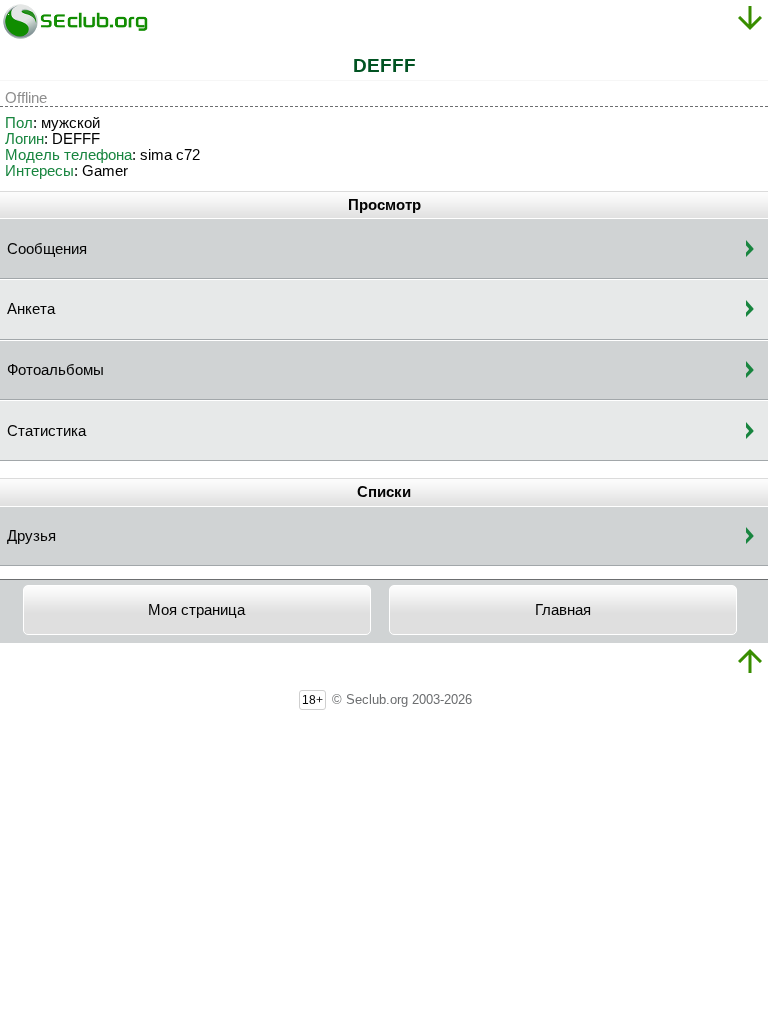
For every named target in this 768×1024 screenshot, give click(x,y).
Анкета (31, 309)
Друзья (31, 536)
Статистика (46, 431)
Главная (563, 610)
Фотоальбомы (55, 370)
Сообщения (47, 249)
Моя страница (196, 610)
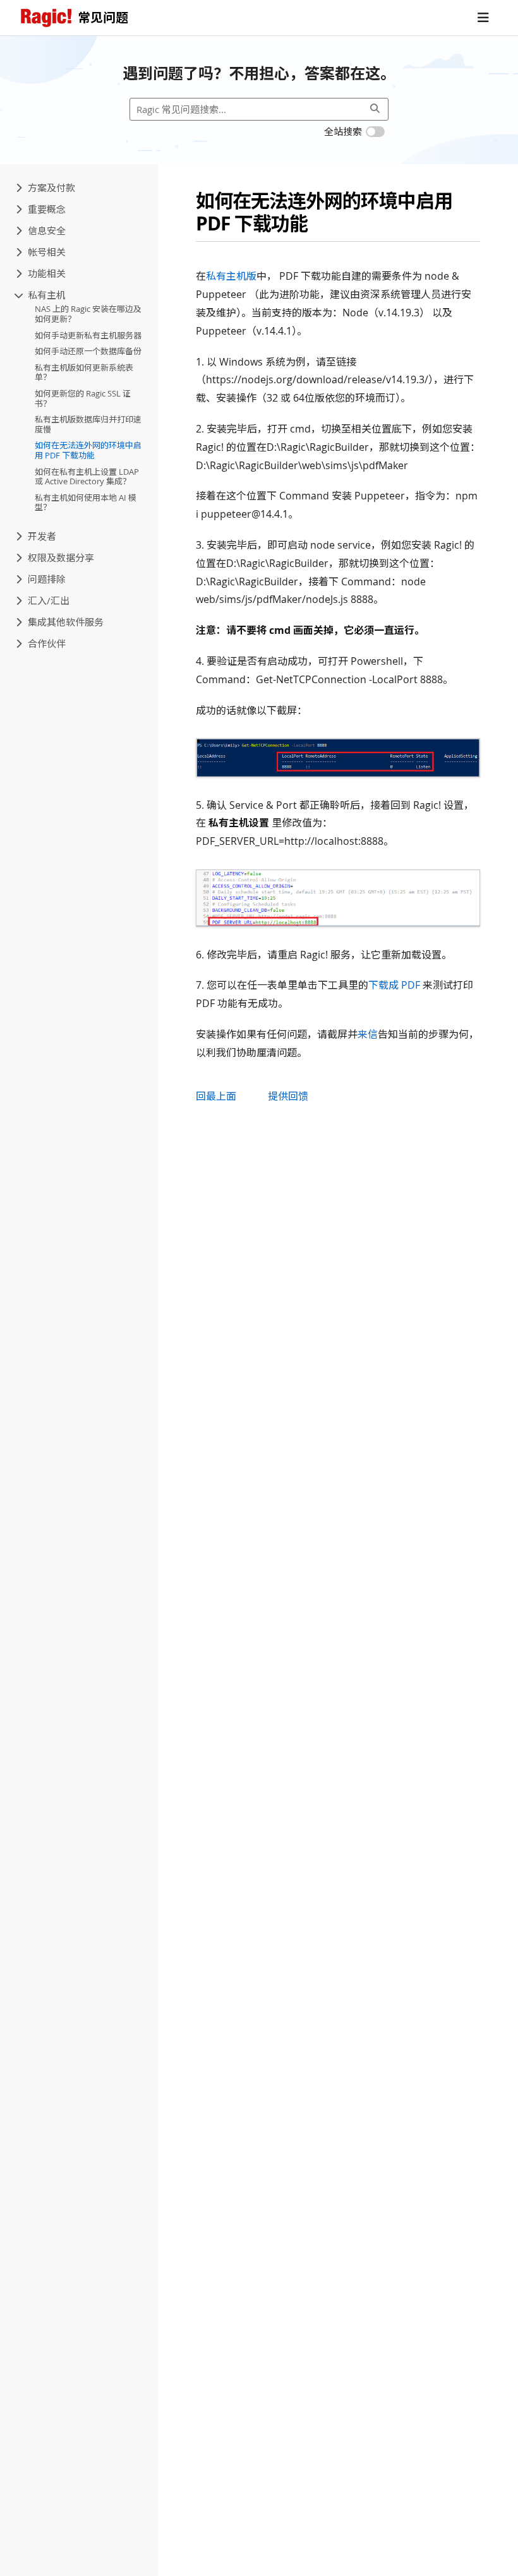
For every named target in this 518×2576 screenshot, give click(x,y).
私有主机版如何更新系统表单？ (84, 372)
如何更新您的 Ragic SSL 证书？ (83, 398)
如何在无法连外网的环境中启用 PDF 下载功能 (88, 450)
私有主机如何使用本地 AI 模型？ (85, 502)
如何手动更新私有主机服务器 (88, 335)
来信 (368, 1034)
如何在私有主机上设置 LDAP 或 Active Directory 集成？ (87, 476)
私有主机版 (231, 276)
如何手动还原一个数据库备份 (88, 351)
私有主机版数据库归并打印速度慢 (88, 424)
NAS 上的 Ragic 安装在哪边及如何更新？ (88, 314)
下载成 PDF (394, 985)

★ ★ ★

The required output is the exact sequence of lines from the one containing "私有主机如何使用本地 AI 模型？ (85, 502)" through the end of the listing, both endpoints included.

私有主机如何使用本地 AI 模型？ (85, 502)
如何手动更新私有主机服务器 (88, 335)
来信 (368, 1034)
如何在私有主机上设置 LDAP 或 Active Directory 集成？ (87, 476)
私有主机版 (231, 276)
如何手动还原一个数据库备份 (88, 351)
私有主机版数据库归并打印速度慢 (88, 424)
NAS 上的 Ragic 安装在哪边及如何更新？ (88, 314)
下载成 PDF (394, 985)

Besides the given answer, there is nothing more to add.